Originally published January 9, 2012 at 3:29 PM | Page modified January 10, 2012 at 4:56 PM
Mastro bankruptcy trustee sets payments to creditors in motion
Each of Michael Mastro's creditors would get only slightly more than 1 percent of the sum they invested with the longtime Seattle real-estate developer and lender in a bankruptcy trustee plan.
Seattle Times business reporter
![]()
The Michael R. Mastro bankruptcy trustee has asked a judge to approve payment of $2.8 million in recovered funds to the fugitive real-estate magnate's many creditors.
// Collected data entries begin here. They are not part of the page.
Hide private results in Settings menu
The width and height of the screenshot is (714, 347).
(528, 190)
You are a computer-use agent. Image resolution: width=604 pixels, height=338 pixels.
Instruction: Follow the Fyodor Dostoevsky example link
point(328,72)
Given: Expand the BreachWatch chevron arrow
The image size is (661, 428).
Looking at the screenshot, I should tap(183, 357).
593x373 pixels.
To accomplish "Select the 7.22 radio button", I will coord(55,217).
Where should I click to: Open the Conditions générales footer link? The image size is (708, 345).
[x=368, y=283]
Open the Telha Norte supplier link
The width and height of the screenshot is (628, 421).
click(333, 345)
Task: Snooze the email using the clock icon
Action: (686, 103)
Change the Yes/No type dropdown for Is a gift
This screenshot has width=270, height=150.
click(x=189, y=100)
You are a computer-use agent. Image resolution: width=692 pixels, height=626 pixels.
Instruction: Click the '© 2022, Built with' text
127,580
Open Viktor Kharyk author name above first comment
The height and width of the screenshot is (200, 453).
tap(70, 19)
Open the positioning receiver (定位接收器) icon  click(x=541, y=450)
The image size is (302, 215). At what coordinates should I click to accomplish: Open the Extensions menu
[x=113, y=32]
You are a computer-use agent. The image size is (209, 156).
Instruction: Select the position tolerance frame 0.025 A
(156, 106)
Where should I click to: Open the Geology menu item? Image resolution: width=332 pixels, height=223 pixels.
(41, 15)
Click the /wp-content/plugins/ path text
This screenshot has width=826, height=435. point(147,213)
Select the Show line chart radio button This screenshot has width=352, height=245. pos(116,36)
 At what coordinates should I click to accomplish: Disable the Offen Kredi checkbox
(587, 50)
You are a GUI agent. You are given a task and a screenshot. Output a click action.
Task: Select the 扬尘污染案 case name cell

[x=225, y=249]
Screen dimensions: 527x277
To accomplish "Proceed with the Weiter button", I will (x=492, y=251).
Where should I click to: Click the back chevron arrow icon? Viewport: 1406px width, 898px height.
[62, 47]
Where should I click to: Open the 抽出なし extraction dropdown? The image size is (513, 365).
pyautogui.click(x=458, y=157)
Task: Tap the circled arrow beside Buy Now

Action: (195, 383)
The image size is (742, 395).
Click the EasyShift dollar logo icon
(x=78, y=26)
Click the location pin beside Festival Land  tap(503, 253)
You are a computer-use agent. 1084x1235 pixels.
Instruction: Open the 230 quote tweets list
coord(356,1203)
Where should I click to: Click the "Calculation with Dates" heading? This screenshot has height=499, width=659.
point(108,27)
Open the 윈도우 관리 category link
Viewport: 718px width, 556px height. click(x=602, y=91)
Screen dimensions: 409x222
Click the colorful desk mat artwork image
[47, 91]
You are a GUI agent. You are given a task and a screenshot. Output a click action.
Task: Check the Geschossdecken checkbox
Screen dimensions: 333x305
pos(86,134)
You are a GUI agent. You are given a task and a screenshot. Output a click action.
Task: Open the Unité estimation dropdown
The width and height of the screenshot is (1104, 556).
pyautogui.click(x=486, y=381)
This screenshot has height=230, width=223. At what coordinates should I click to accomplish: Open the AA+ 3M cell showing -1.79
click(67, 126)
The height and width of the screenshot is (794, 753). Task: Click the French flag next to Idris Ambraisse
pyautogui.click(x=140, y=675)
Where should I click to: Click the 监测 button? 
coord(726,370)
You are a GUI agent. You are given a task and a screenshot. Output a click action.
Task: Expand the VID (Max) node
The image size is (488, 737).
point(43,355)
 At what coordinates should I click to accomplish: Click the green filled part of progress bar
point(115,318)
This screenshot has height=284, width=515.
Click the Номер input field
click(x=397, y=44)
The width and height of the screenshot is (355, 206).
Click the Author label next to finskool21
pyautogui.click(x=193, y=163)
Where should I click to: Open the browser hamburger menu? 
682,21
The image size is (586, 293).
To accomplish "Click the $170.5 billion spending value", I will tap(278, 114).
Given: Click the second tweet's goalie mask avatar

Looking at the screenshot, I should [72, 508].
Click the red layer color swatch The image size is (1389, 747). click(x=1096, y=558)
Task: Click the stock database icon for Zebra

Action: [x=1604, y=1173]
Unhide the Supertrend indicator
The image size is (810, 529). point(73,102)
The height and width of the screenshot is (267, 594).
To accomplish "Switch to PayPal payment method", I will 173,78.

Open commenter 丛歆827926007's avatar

If there are no hitches, trustee James Rigby said Monday, the checks could be mailed by mid-February.
The distribution would be the first since Mastro, 86, was pushed into bankruptcy 2 1/2 years ago. But each creditor would get only slightly more than 1 percent of the sum each invested with the longtime Seattle real-estate developer and lender.
And Rigby said they're unlikely to get more than an additional 1 or 2 percent, at best. "I don't see the money right now," he said.
Approved and pending unsecured claims total more than $270 million.
Three of Mastro's bank lenders filed an involuntary bankruptcy petition against him in July 2009 after the collapsing economy undercut his highly leveraged real-estate empire, leaving him unable to pay his debts.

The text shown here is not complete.